Why are we doing this upgrade anyway?
It's a good question, and a relevant one. The answer in short: The new features make it easier to share and find more information.
Here's how:
- Discussions: Discussions are still question-and-answer format, and a key source of technical and support information. If you've put a watch on a thread, you can now reply to the thread directly in the email generated by the watch -- you don't need to go back to the site to reply. And we will soon put into practice a flag that allows virtuoso-level community members and above flag content that requires a VMware response -- and we are training our product and development managers to look at those flagged posts first to ensure the critical questions requiring VMware company expertise get answered quickly.
- Documents: Documents are for sharing information or techniques that you have figured out, tested, and put into practice. For example, best practice explanations, sample code and scripts, process descriptions, or the spreadsheet format you use to track metrics. It's much easier to create them as documents rather than adding them as attachments to threads.
- Blogs: Every community member has a personal blog. Blogs are a great way to tell a story over time -- like an implementation diary describing a problem you encountered and the steps you took to overcome it. Let's say you need double computing capacity in six months on a fixed budget. Start by describing the goal you were given (or that you worked out for yourself), do another post a week later as you start to think out your plan, and so on. Another example is this blog, where the VMware Communities team is describing our plans and the issues we face as they unfold. We all want to read about issues our peers are facing, and a blog is a perfect way to describe complex problems and solutions as they unfold -- a blog is much more authentic than a summary written after the fact.
- Converting Threads to Documents: This solves the new visitor problem. A new visitor wants to get a sense of what is up with Workstation or VirtualCenter, and his only option was to read a lot of discussion threads. Now, the community can identify interesting threads, convert them to documents, and edit it down to the essential information of the post. For each community, we will create FAQ documents that are links to these converted threads, and serve as a great starting point for any community. New visitors can get the overview from each community's FAQ.
- Tagging: Tagging makes it easier to find information. Community members tag new blogs, documents, and discussions with keywords that lets the community define the categories where content is placed. And because you can add multiple tags, a discussion, document or blog post can appear in multiple categories, not just the traditional product categories of the old forums. The system recommends popular tags so it's easy to find existing relevant tags.
- Better Naming and URLs: Most everything in VMware Communities has easy-to-remember names and URLs. After http://communities.vmware.com, all communities start with "/community", threads start with "/thread", documents with "/doc", blogs with "/blog", people with "/people", and tags with "/tag". And all resources in the community are easy to link to via wiki markup syntax.
- RSS: Just about everything in VMware Communities is RSS-enabled, so you can subscribe to whole communities or various parts of them via RSS.
And last but not least: none of the above was possible with the old VMTN Forums.
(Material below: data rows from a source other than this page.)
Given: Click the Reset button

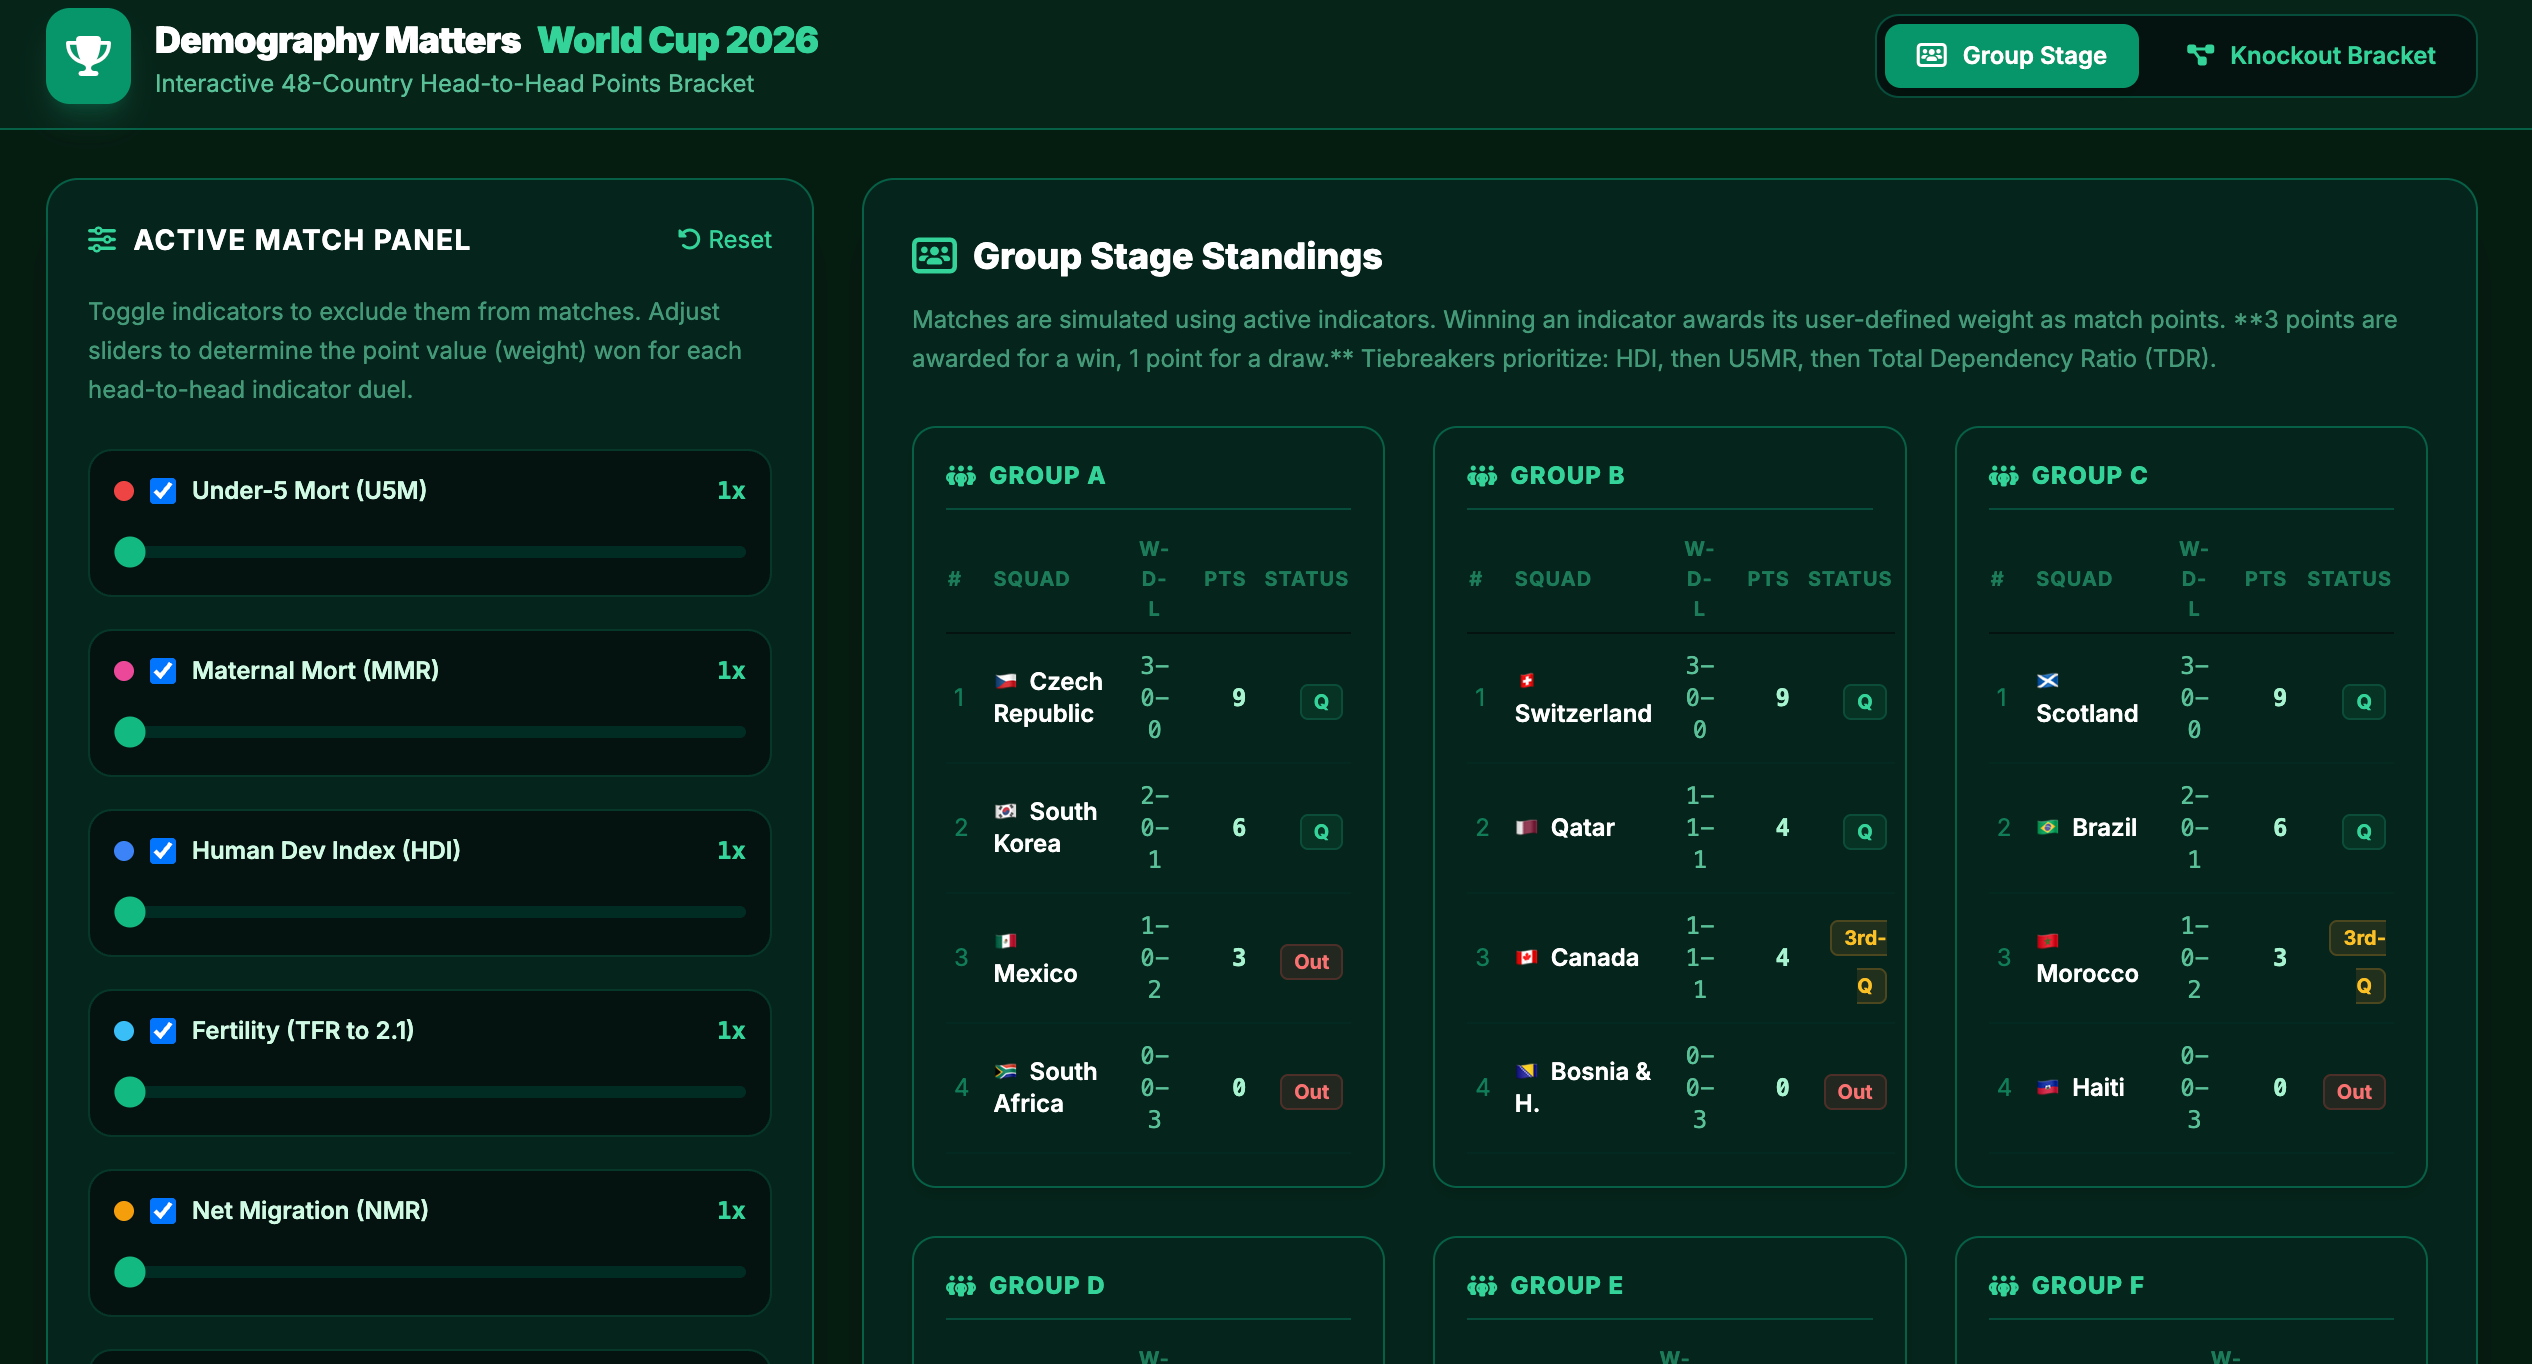Looking at the screenshot, I should point(725,240).
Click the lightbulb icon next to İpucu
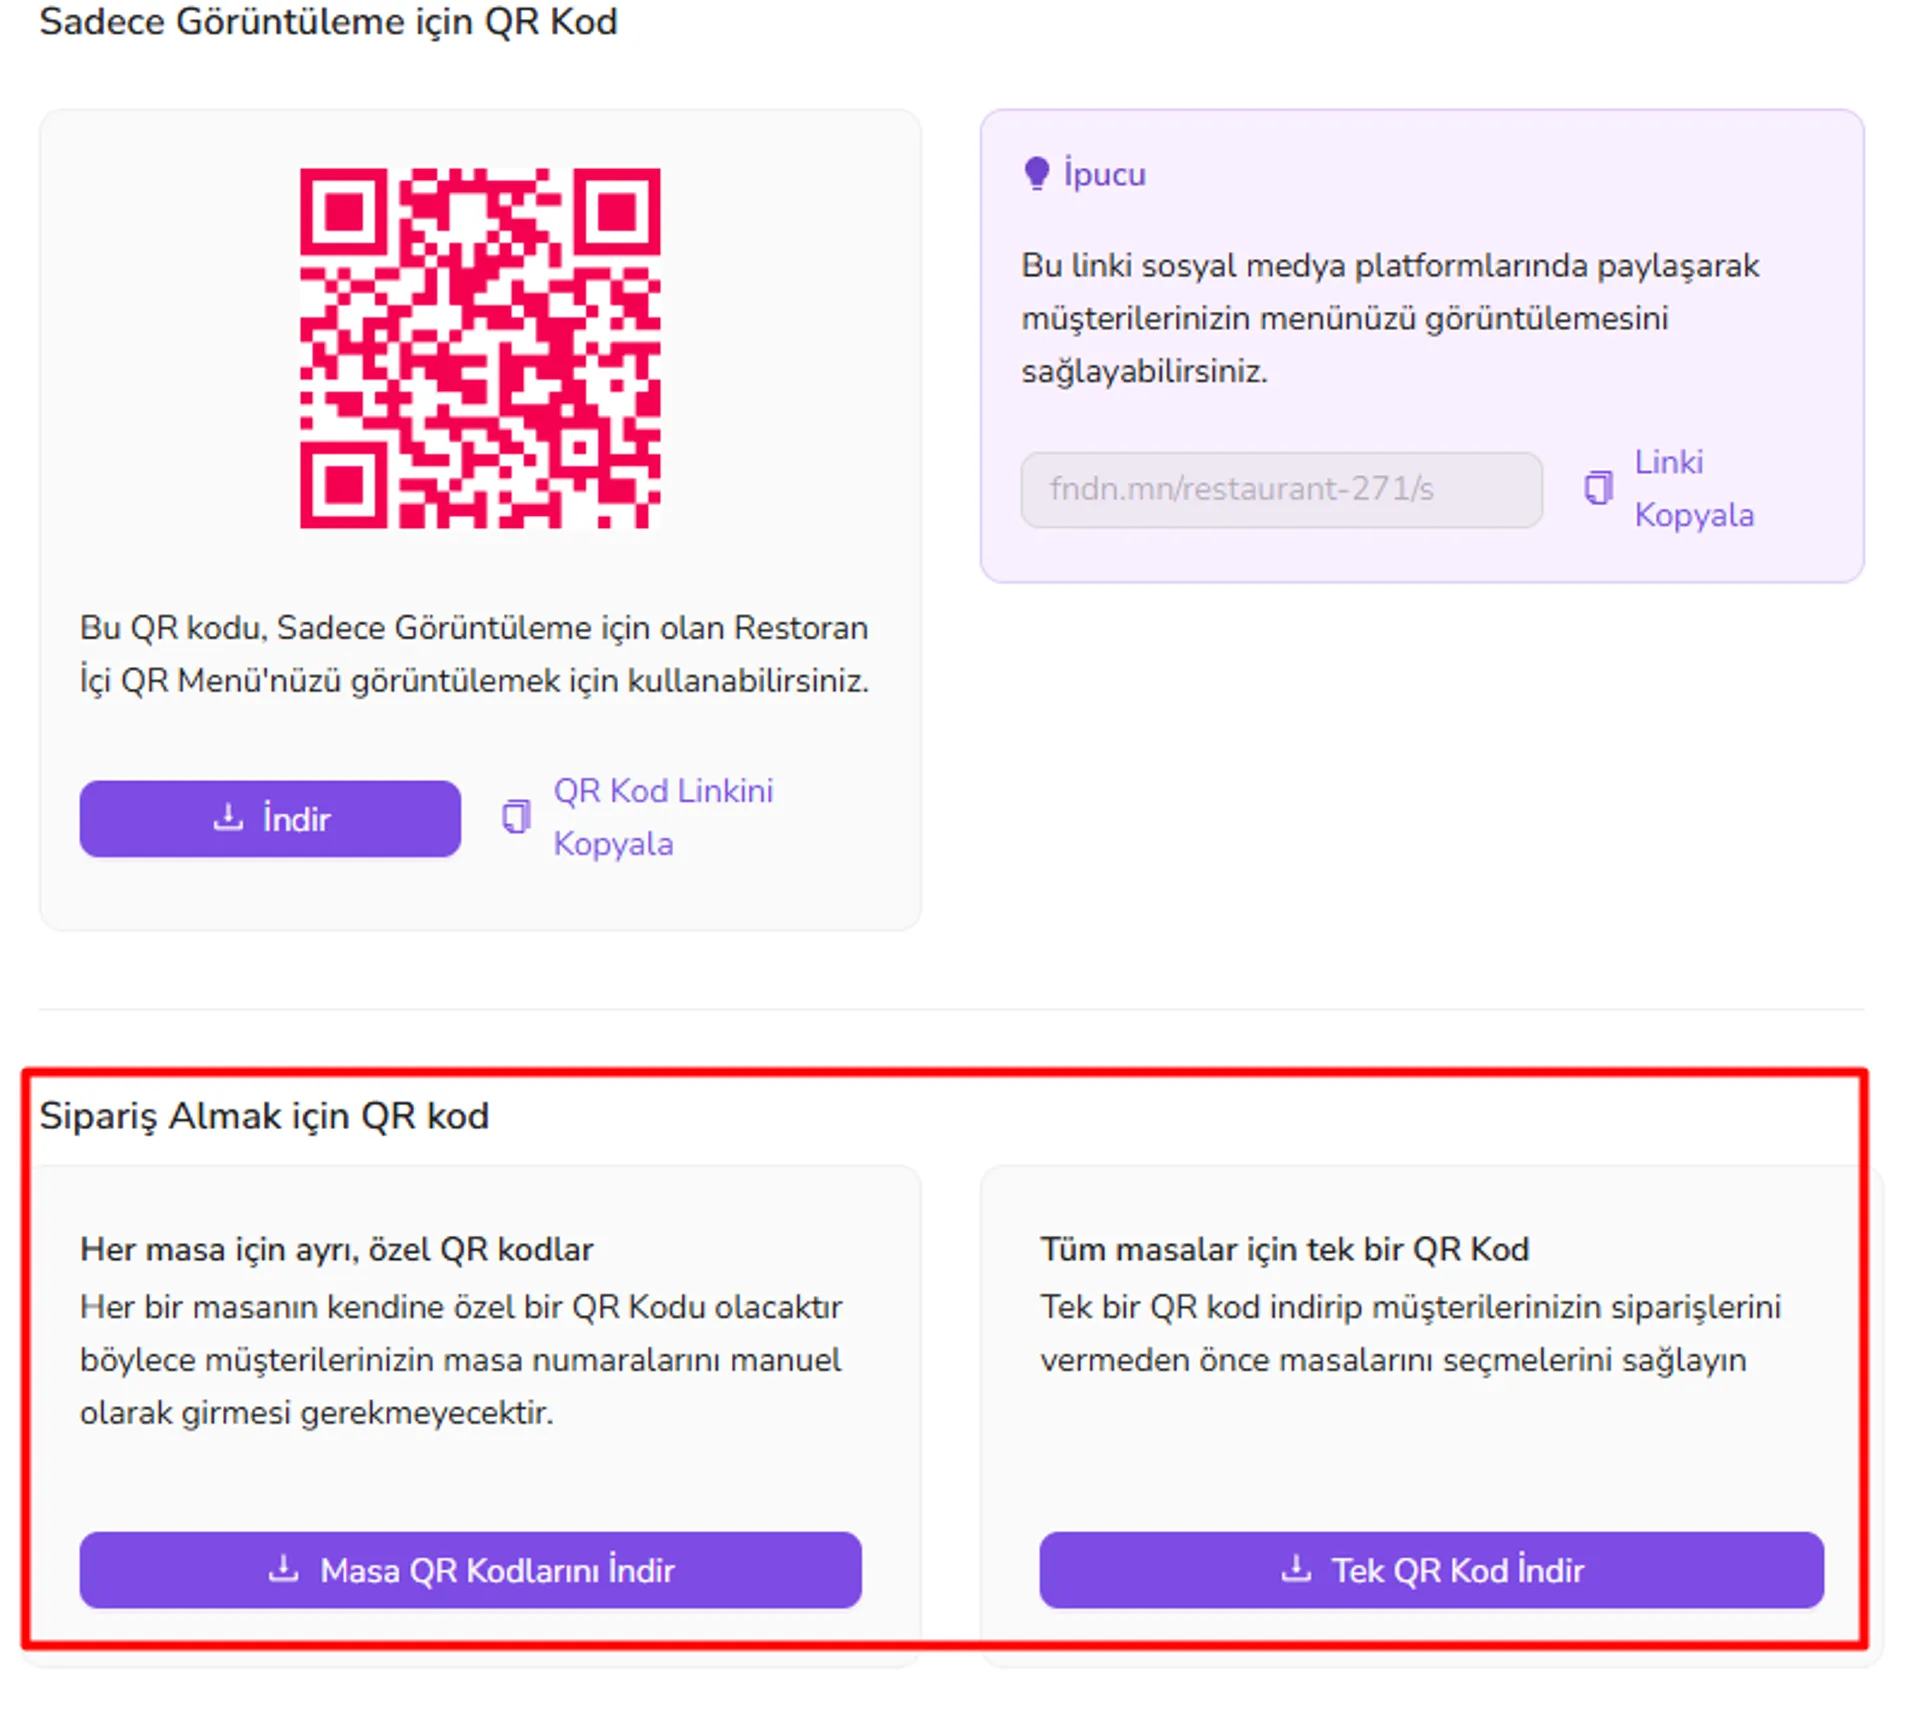This screenshot has height=1716, width=1920. [1037, 174]
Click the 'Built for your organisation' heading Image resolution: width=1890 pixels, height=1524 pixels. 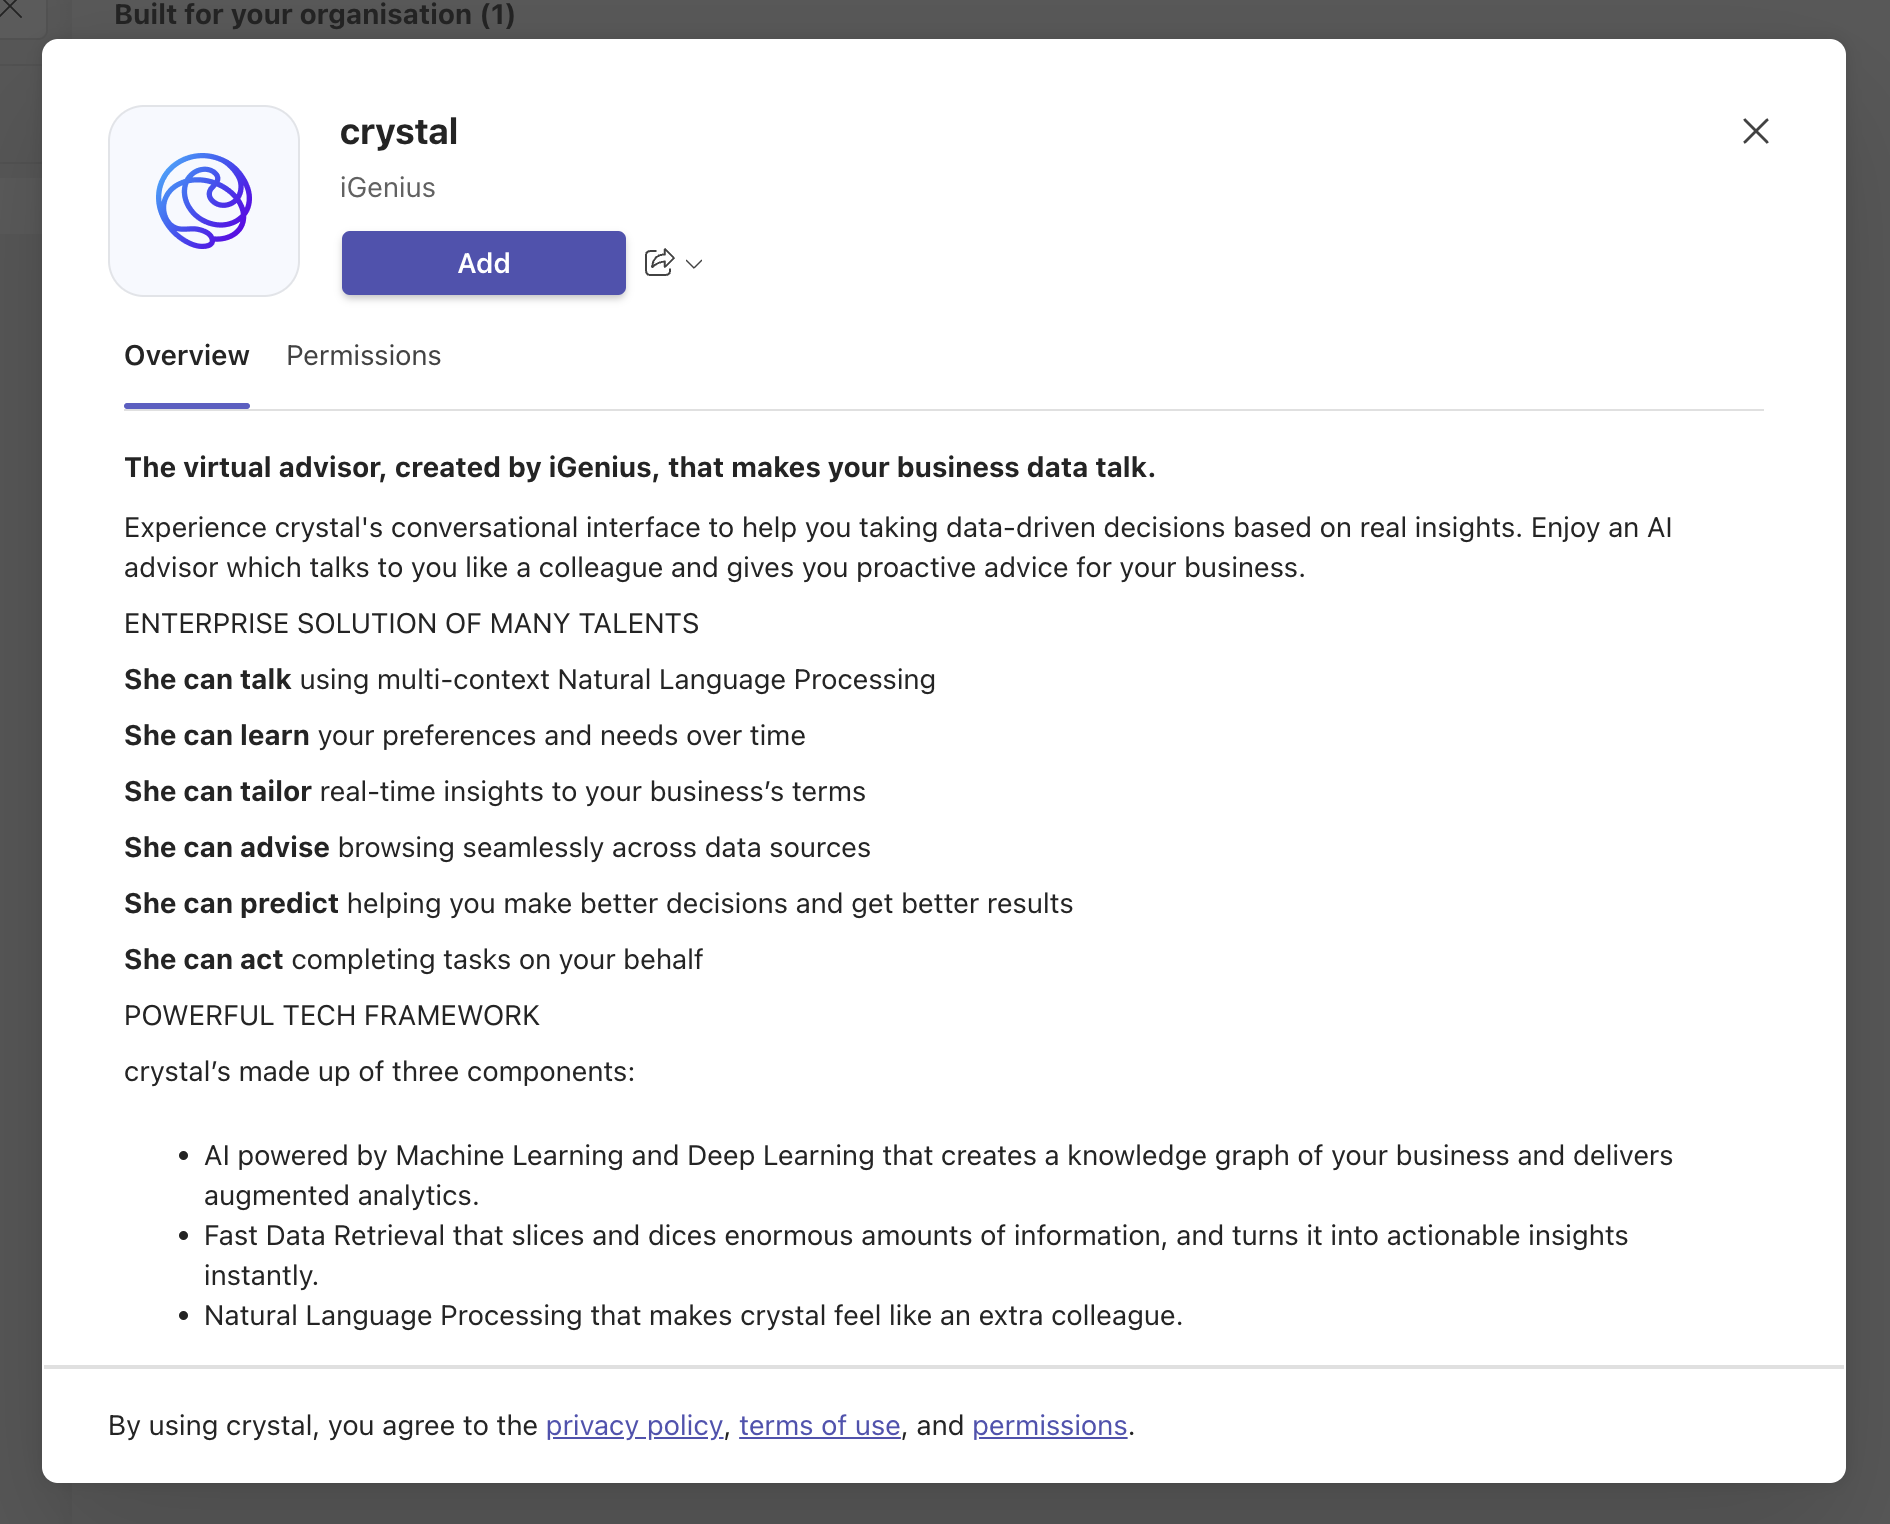click(314, 15)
The new platform not only has many more features, but it is also more flexible and allows us to add new features and modify existing ones.
Back to the Short Answer
All of these features help make it easier for VMware Communities to grow in breadth and depth of information, and they make it easier to find more relevant information. Yes, it is still obvious that we need to continue ironing out usability issues so that community members can take advantage of the improvements. But as we do, and as the power of the new features becomes clear to more community members, the value of VMware Communities will grow.
Tags:
community
Who, exactly, was screaming for any of that? Where is the customer demand driving this development effort?